[ACTIVITY]
Find where "SHOP (330, 36)" appears in the records below, then return that line and every later line exactly, stopping only at the last line.

### PROVIDED INFORMATION ###

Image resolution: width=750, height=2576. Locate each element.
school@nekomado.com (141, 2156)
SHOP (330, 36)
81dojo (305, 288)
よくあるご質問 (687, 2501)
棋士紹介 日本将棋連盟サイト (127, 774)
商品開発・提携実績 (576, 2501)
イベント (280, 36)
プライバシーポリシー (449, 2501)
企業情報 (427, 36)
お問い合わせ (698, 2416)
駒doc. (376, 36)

###

[RESULT OF THE TASK]
SHOP (330, 36)
81dojo (305, 288)
よくあるご質問 (687, 2501)
棋士紹介 日本将棋連盟サイト (127, 774)
商品開発・提携実績 (576, 2501)
イベント (280, 36)
プライバシーポリシー (449, 2501)
企業情報 (427, 36)
お問い合わせ (698, 2416)
駒doc. (376, 36)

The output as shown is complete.